Imagen: Pixar

‘Borrowed Time’ (o la sempiterna búsqueda del perdón)

El tiempo es un elemento fundamental en la vida del ser humano. Evidencia de ello es la presencia que ha tenido siempre en las disciplinas artísticas o científicas. Dentro del arte nos hemos encontrado con teorías que defendían la linealidad, circularidad y otras diversas formas del tiempo. La ciencia, a su vez, ha planteado y demostrado su relatividad llegando, incluso, a afirmar que el tiempo no existe. Argumentos que resultaron, y todavía resultan, irrisorios para todos aquellos que somos analfabetos en el lenguaje físico.

Las personas no estamos preparadas para afirmaciones tan rotundas que tambaleen los cimientos de nuestra existencia (probablemente, lo mismo pensasen los acérrimos defensores de la planicidad terrestre; aquellos del “a partir de aquí, monstruos”) ¿Cómo no va a existir el tiempo? ¿Qué pensarían Góngora o Quevedo, instauradores en el Barroco del temor a su inalienable paso? Carpe diem, tempus fugit. Tópicos como aquellos reinaron nuestra vida desde que fueron planteados: “¡corre, el tiempo vuela!”, “el tiempo es oro, no lo malgastes”.

Hace relativamente poco tiempo, Christopher Nolan ya consiguió acercarnos a aquella concepción de la relatividad en Interstellar (en tres horas también relativas, valga la redundancia). No obstante Pixar, en su último corto, sólo necesitó un reloj que se para y que vuelve a arrancar numerosos años después para hacernos reflexionar sobre el tiempo. Aunque esta vez se hace desde un punto de vista más humano y menos teórico que la ciencia ficción de Nolan.

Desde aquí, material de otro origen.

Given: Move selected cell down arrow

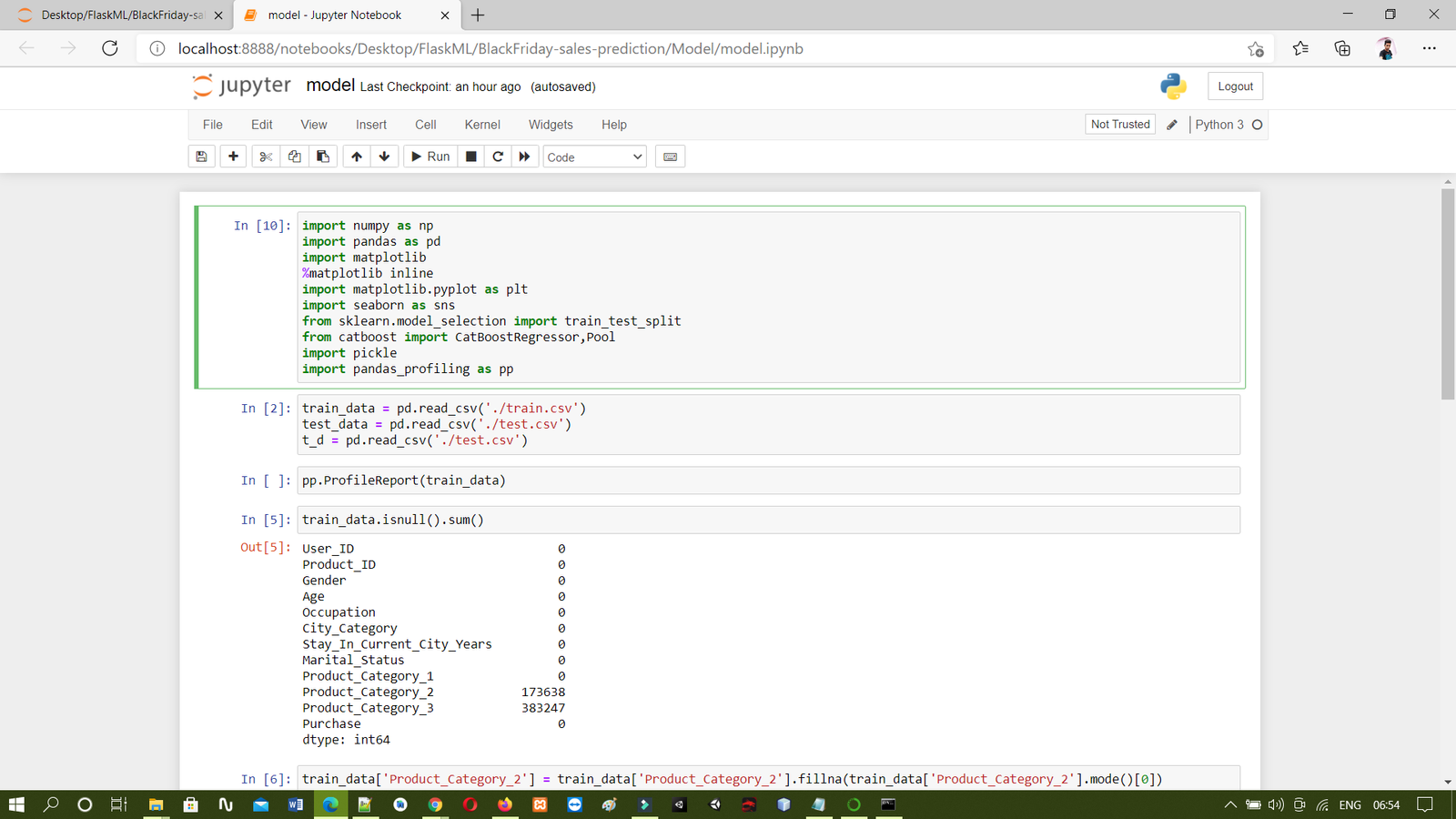Looking at the screenshot, I should coord(384,157).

El cortometraje Borrowed Time, de los jóvenes directores Lou Hamou-Lhadj y Andrew Coats, analiza el tiempo desde una nueva perspectiva. La animación se centra en aquellos momentos de nuestra vida en los que, por situaciones inciertas y normalmente trágicas, el tiempo se detiene o, más bien, se nos toma prestado. Nuestra vida continúa su progreso pero nosotros seguimos atascados en aquel momento, esperando que se nos devuelva nuestro bien más preciado. Esperando poder seguir adelante.

Sin embargo, el tiempo no será el único elemento clave de este corto que tanto se aleja del público infantil habitual de la productora de animación. En los primeros planos, los directores nos presentan al sheriff de algún pequeño poblado norteamericano del s. XIX. A través de una maravillosa animación, vemos la cara demacrada de un personaje que parece no ser capaz de vivir en paz. Ante él, se abre un pequeño camino que culmina en un precipicio.

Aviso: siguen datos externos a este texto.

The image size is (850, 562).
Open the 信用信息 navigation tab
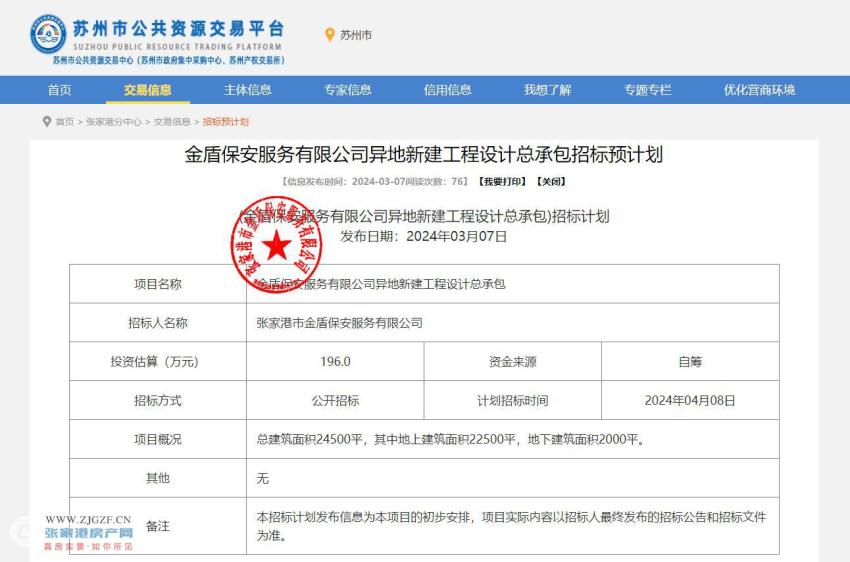click(447, 90)
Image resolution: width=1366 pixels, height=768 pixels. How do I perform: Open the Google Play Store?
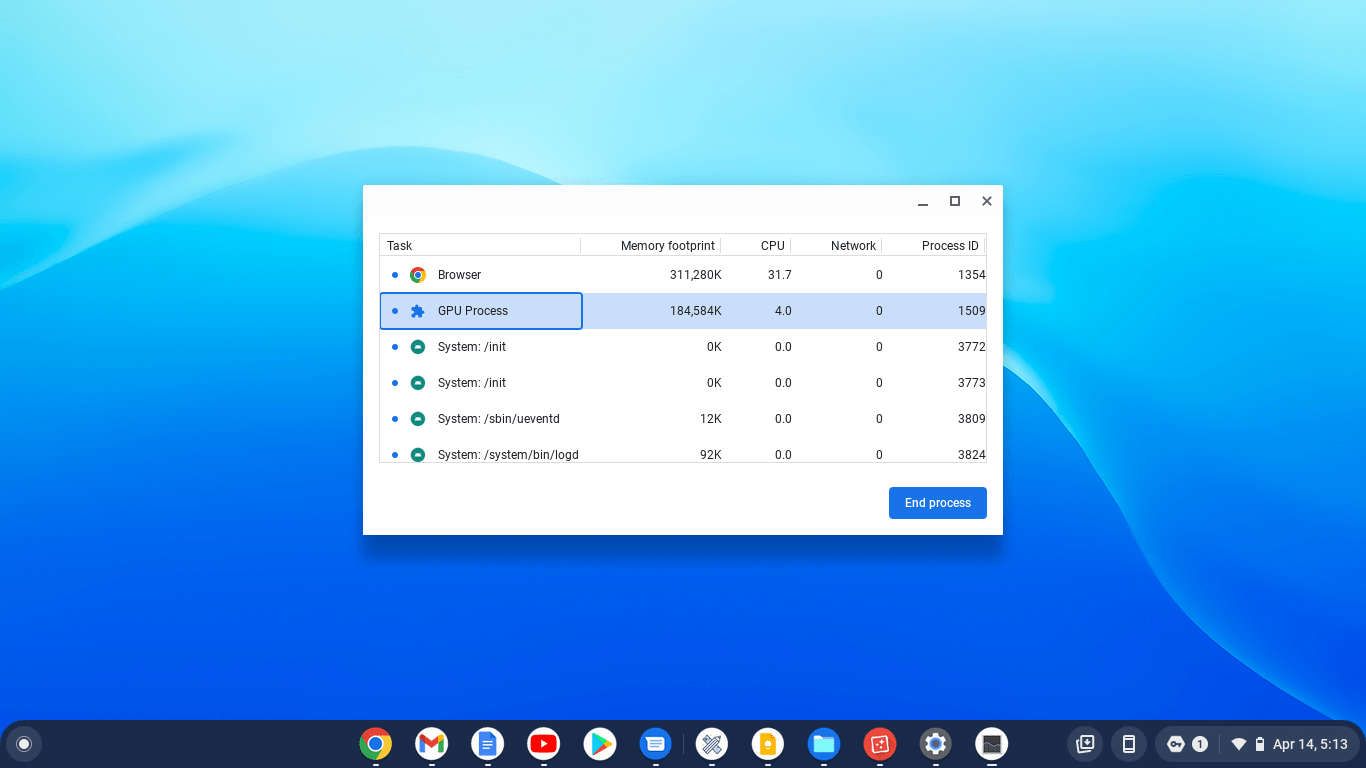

Con cada paso que da hacia el final del sendero, los recuerdos tortuosos de un terrible episodio de su vida ocurrido en ese lugar comienzan a atacarle. En el momento en el que el dolor resulta insoportable, el sheriff se derrumba. Nos convertimos en los testigos de una historia de sufrimiento y de culpabilidad. Un argumento que, de no ser por un pequeño detalle final esperanzador, nos dejaría sumidos en la más profunda tristeza.

Borrowed 02
Imagen: Pixar

El lenguaje empleado por los directores es maravilloso; y las transiciones, en los momentos más fundamentales de la historia, fantásticas. La calidad aumenta, todavía más, si se tiene en cuenta que fue creado a lo largo de cinco años durante los ratos libres de ambos animadores. Especialmente, es de agradecer la ausencia de sentimentalismo: el corto emociona por sus ausencias, por los silencios que nos cuentan un mundo. Ni la música ni los personajes pretenden buscar nuestro llanto, lo que lo hace todavía más impactante.

Si algo echo de menos, es el final. Lo que está siendo una obra perfectamente construida, parece que se queda coja en el último momento. Un pequeño empujón, un minuto más, tal vez, es lo que le hubiese faltado a Borrowed Time para convertirse en una obra perfecta. Resulta difícil creer que la situación se haya podido solucionar de una manera tan “simple”. Lo digo entre comillas pues en este corto nada es simple.

De todos modos, Pixar ha vuelto a hacer aquello a lo que ya está acostumbrada: sorprender y emocionar pero, esta vez, con una historia más madura y amarga. A lo largo de los siete minutos que dura el corto, soy capaz de sentir todo lo que siente el protagonista: aburrimiento, miedo, tristeza, horror, desesperación y, en cierto modo, alivio. Un aluvión de sentimientos que se ve interrumpido súbitamente con la entrada de los créditos finales. Lo único que puedo hacer tras apagar el ordenador es recuperar el tiempo que los directores me tomaron prestado a lo largo del corto mientras, en mi mente, escucho una y otra vez el triste llanto de Hurt de Johnny Cash.